Your assignment
Please repeat, from the entries that follow, the lines from the one containing "Task: Click the upward arrow in 返回顶部 pill" through the one containing "Viewport: 1799px width, 1012px height." exactly, adding nothing.

Content starts

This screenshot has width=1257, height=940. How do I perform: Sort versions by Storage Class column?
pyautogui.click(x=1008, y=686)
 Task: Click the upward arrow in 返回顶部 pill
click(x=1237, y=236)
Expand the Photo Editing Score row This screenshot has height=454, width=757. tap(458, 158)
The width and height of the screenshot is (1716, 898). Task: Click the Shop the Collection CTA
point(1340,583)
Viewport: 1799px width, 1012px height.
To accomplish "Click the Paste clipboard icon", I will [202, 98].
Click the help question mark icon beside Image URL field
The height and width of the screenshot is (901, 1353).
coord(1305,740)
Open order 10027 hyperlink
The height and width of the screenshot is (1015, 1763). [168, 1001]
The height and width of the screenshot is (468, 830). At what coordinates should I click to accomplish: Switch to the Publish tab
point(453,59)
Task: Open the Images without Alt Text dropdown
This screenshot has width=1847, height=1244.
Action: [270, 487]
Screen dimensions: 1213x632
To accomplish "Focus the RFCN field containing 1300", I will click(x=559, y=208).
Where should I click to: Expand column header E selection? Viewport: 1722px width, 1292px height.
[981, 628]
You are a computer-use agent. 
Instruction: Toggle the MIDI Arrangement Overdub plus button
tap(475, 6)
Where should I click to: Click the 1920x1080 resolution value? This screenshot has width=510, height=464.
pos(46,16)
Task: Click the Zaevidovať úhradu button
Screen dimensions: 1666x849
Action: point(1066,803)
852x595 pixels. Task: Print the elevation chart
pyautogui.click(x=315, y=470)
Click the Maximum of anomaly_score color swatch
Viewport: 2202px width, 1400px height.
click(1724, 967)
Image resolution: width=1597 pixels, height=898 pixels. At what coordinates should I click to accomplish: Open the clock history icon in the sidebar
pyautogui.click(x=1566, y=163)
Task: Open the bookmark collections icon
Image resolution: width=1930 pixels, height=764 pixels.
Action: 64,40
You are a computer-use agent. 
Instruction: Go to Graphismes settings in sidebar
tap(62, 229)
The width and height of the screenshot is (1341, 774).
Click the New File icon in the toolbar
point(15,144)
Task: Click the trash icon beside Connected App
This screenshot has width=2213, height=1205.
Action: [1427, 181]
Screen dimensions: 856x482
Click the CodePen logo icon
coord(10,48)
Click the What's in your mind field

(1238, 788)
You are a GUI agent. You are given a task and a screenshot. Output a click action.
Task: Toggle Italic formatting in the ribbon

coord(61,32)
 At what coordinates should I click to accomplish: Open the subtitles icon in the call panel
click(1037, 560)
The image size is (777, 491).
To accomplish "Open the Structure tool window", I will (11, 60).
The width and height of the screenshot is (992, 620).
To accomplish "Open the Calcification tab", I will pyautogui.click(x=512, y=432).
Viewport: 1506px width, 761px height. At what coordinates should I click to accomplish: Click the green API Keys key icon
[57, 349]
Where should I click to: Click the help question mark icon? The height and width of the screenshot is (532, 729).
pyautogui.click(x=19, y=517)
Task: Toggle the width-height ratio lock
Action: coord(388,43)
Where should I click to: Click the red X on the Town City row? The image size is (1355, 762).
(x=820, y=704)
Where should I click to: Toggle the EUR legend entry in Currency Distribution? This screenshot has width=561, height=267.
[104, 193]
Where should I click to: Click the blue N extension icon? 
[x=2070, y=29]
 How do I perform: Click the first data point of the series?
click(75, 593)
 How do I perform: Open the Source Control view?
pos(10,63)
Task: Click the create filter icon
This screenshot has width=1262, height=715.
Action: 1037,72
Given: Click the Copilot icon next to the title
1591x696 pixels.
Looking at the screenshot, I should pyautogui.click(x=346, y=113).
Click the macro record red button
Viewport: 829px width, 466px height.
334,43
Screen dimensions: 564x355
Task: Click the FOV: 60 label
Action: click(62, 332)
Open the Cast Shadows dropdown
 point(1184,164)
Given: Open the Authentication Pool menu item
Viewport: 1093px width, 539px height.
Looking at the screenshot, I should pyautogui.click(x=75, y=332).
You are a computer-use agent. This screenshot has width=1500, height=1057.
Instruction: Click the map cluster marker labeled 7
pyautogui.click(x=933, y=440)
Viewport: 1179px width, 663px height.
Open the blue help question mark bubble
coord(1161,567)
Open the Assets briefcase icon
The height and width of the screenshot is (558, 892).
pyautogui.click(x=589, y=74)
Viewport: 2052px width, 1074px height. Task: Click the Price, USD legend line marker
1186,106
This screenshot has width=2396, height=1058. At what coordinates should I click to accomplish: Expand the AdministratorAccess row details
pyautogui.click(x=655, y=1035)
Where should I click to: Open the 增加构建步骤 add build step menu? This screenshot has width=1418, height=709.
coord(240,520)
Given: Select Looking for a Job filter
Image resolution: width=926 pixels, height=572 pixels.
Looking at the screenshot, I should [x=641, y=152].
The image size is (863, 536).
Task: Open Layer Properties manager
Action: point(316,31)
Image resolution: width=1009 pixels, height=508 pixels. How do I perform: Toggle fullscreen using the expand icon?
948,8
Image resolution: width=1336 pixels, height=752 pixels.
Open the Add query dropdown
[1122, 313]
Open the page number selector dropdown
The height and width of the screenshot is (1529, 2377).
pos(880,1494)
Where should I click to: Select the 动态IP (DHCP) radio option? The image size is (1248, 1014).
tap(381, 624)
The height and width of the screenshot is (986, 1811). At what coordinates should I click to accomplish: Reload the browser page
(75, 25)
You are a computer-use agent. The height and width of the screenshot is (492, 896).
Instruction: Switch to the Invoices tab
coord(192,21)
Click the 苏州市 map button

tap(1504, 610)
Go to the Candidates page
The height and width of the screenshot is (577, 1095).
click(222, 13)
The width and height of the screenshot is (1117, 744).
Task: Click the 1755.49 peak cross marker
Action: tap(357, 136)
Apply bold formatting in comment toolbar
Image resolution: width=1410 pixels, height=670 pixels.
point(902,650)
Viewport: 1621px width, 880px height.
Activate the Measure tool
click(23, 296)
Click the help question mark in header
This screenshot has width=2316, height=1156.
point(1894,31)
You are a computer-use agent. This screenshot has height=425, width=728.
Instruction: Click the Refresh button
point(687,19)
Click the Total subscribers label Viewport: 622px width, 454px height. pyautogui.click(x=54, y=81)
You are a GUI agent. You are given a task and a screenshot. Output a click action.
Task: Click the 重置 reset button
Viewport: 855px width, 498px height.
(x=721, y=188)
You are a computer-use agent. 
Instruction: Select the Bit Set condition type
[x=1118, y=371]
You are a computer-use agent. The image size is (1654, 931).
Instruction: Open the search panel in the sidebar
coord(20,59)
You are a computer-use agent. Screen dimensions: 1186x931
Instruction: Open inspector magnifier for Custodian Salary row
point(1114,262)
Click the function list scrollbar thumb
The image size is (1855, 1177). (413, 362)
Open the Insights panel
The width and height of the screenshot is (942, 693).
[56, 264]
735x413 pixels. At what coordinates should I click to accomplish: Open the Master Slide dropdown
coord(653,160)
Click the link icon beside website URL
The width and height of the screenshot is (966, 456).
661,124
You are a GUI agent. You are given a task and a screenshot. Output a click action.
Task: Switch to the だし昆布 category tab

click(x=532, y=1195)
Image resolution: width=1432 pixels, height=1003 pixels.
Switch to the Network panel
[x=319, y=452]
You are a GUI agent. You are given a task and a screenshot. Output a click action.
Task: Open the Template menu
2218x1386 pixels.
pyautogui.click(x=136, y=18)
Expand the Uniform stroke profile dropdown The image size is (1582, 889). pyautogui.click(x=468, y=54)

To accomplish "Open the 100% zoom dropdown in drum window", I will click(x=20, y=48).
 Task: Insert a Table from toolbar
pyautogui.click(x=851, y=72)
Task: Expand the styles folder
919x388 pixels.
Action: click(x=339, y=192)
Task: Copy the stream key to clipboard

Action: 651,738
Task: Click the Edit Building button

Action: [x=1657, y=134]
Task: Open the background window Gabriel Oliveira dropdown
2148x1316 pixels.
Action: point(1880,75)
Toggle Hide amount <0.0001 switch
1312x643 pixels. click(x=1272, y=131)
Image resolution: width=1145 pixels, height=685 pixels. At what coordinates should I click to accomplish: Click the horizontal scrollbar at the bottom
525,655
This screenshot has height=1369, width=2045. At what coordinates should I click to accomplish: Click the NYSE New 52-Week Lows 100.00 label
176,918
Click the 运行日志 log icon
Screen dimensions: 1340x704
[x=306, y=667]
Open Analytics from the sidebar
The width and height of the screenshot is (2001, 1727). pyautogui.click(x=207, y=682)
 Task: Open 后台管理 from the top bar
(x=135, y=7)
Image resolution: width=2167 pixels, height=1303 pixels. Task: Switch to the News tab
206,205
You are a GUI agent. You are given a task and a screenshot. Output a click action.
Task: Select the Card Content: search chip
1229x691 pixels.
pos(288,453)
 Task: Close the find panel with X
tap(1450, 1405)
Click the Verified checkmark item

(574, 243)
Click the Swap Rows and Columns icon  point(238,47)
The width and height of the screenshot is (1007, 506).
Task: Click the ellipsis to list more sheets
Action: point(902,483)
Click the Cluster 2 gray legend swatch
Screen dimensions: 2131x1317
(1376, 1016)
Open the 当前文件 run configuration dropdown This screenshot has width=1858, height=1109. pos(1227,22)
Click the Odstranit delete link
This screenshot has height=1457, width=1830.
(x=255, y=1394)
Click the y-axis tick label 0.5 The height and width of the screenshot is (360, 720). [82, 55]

Content ends

Response to this exercise
 Task: Click the upward arrow in 返回顶部 pill
click(x=1237, y=236)
Expand the Photo Editing Score row This screenshot has height=454, width=757. tap(458, 158)
The width and height of the screenshot is (1716, 898). Task: Click the Shop the Collection CTA
point(1340,583)
Viewport: 1799px width, 1012px height.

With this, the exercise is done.